Summary
Planning for all queries is taking much longer on a scale-out coordinator than the master-coordinator in the same cluster. This document describes one possible cause to these symptoms.
Reported Issue
It was observed that queries were taking longer to plan on a scale-out coordinator, one example query demonstrated a 2 second planning cycle on the master-coordinator, where the same query on the scale-out coordinator would take over 30 seconds.
Relevant Versions
All supported Dremio versions
Troubleshooting Steps
Review the query profiles for those slow queries and see if the planning time is slower than if the query was run on the master coordinator.

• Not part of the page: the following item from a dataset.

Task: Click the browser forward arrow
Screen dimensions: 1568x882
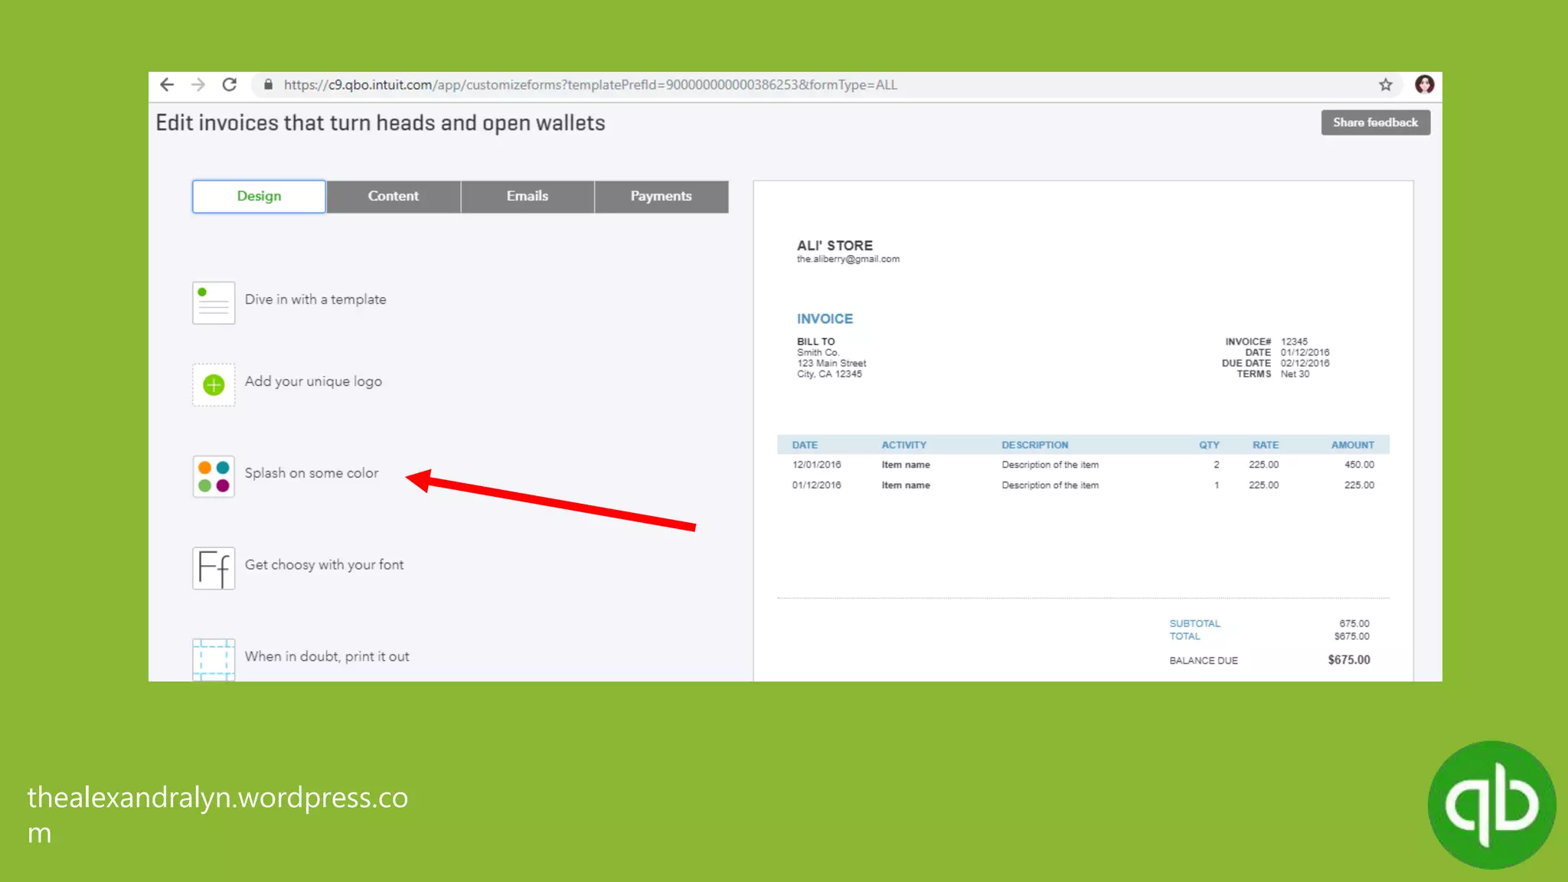Action: 198,85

To test this, use the Dremio UI as this only runs against the master coordinator.
State Durations
Pending: 0ms
Metadata Retrieval: 298ms
Planning: 78,427ms
Engine Start: -
Queued: -
Execution Planning: -
Starting: -
Running: 0ms
Cause
Dremio has the option to collect a significantly increased set of statistical information for a PDS (table) by running the ANALYZE TABLE SQL command. This command will generate additional compute and delete statistics, including the estimated number of distinct values, number of rows and number of null values. All this is stored in the KVStore. If the support key planner.use_statistics
is enabled, queries will leverage these additional statistics to try and further optimise the query plan.

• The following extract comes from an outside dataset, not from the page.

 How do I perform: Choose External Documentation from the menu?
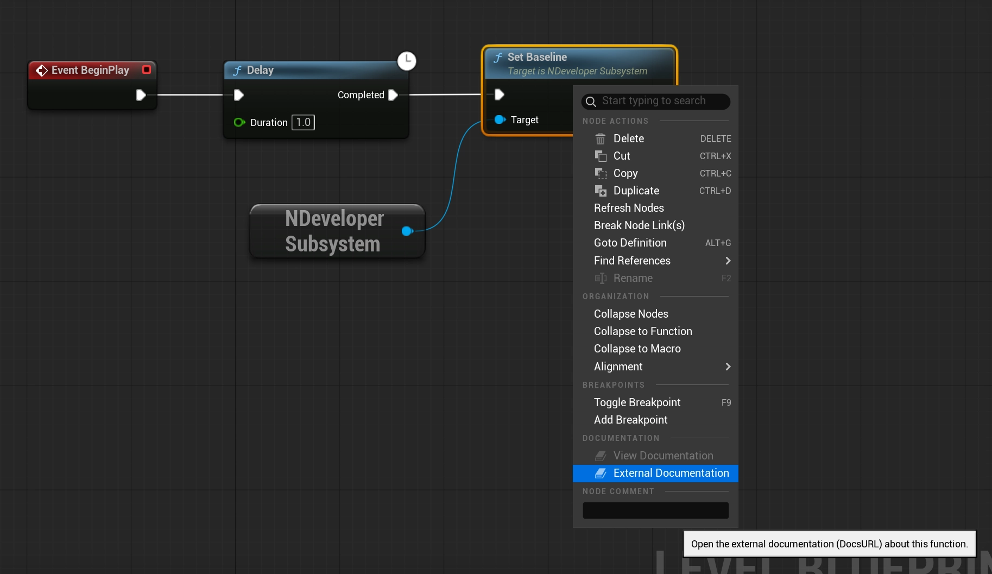pyautogui.click(x=671, y=473)
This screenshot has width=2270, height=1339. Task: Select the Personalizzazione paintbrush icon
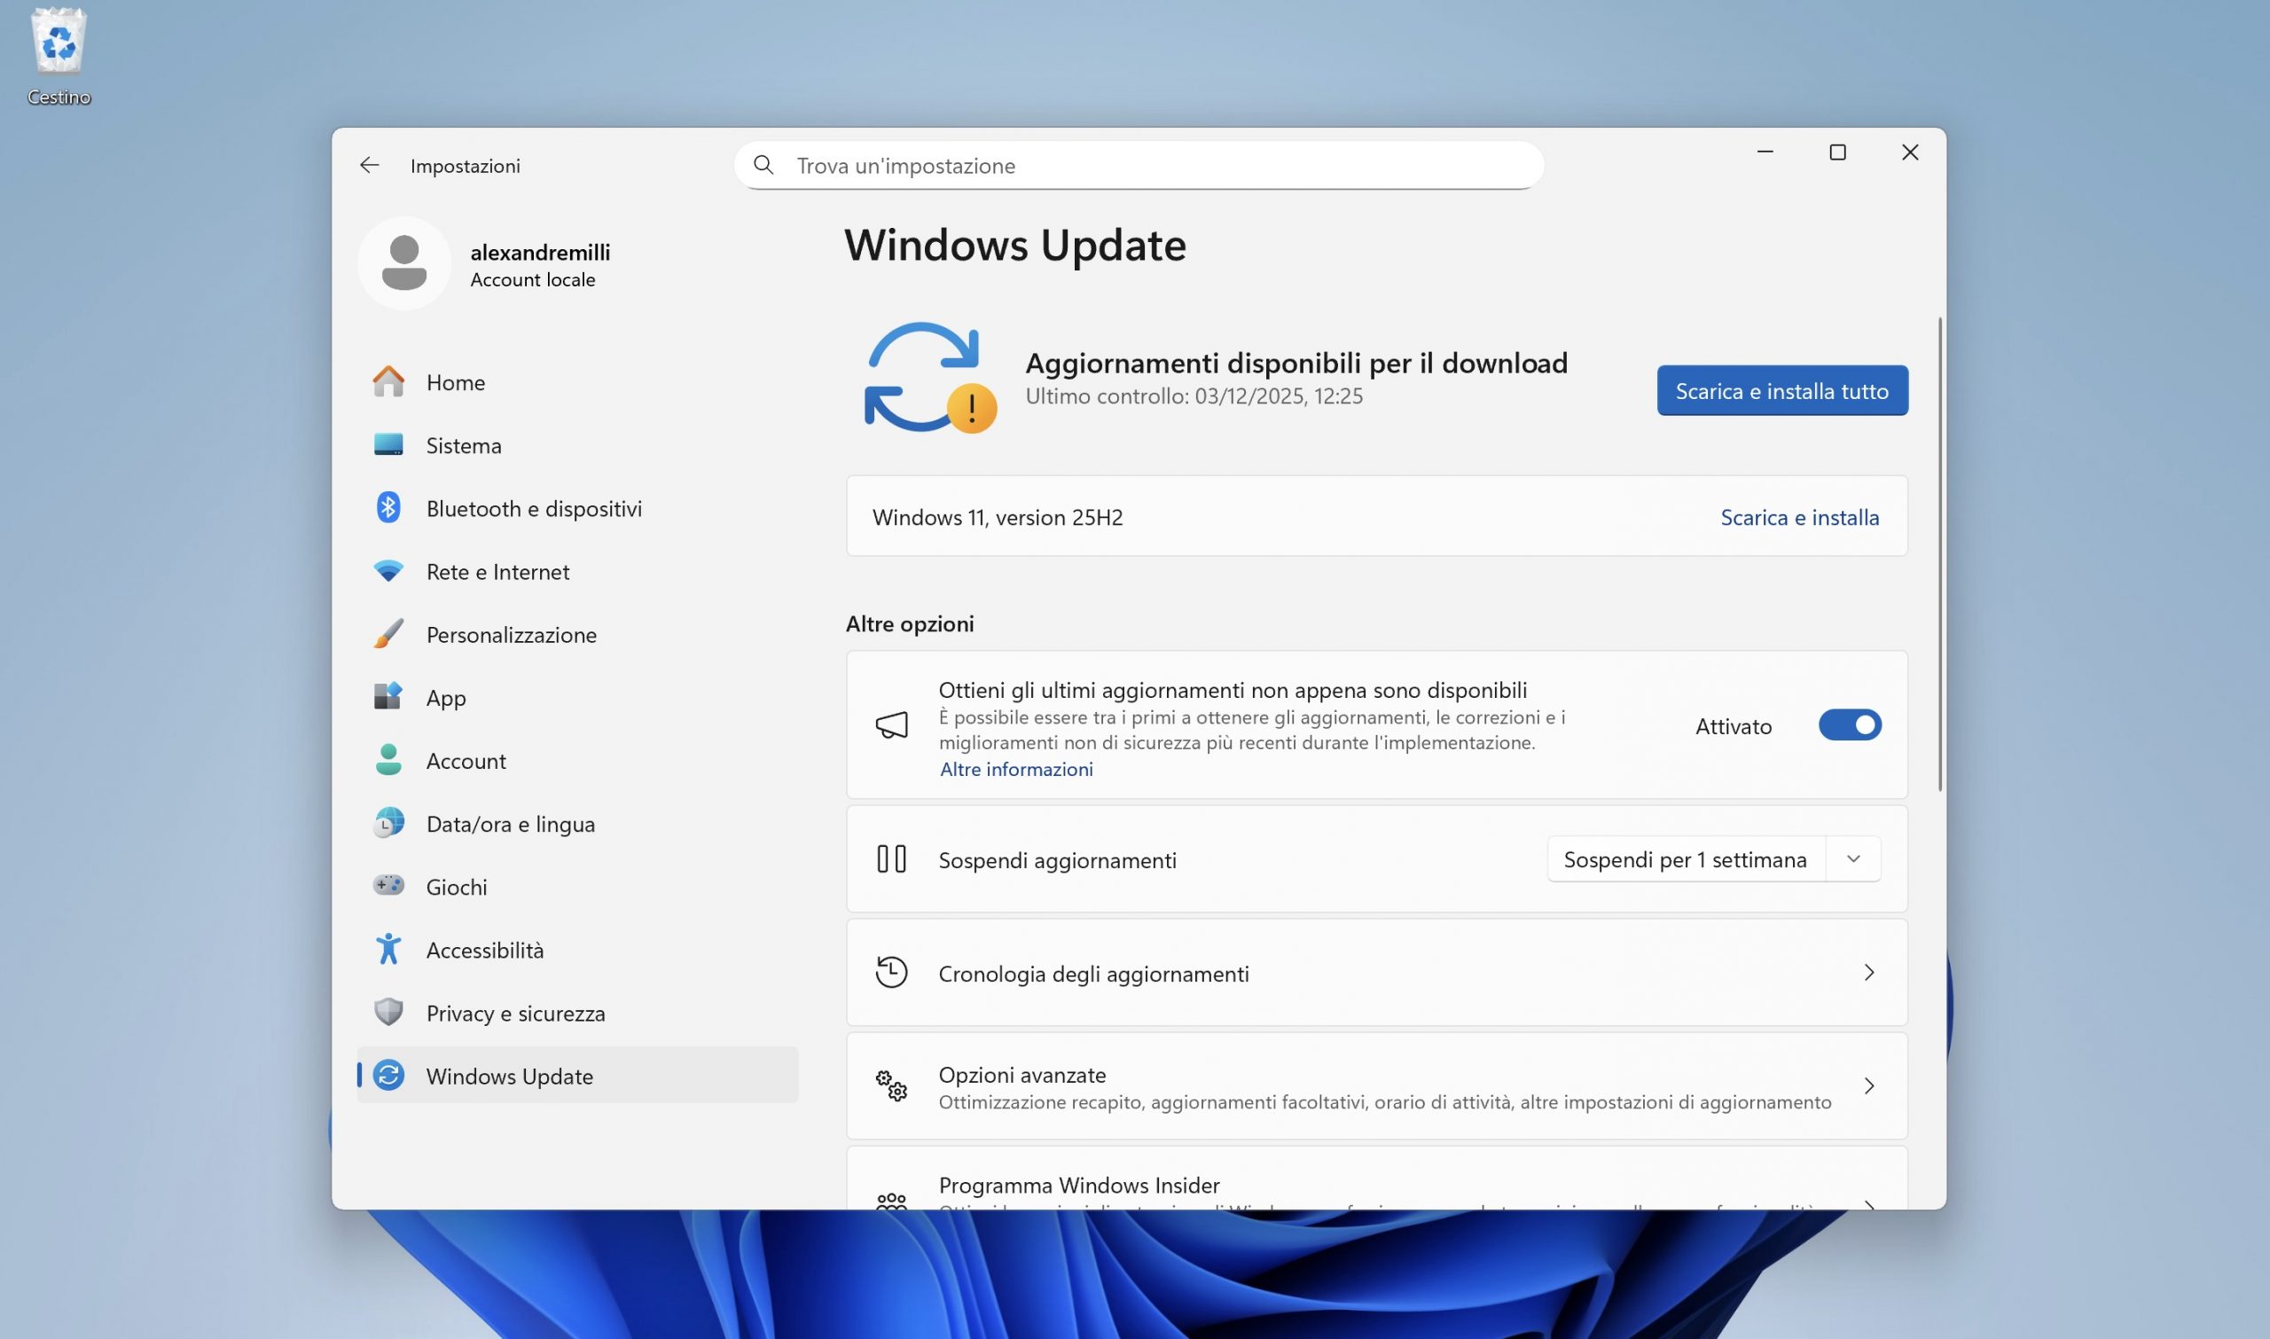(388, 634)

As the KVStore itself can only be accessed by the master-coordinator, tall scale-out coordinators have to read metadata data through the master-coordinator, and the increased statistical data will consume resources for extended periods and introduce delays in the planning phase.
Steps to Resolve
Disable the support key planner.use_statistics
on all scale-out coordinators.
Next Steps
There is no restart of the coordinator required or further steps. At the time of writing, the use of these increased statistics are minimal and there is no expected performance loss due to bad optimisations.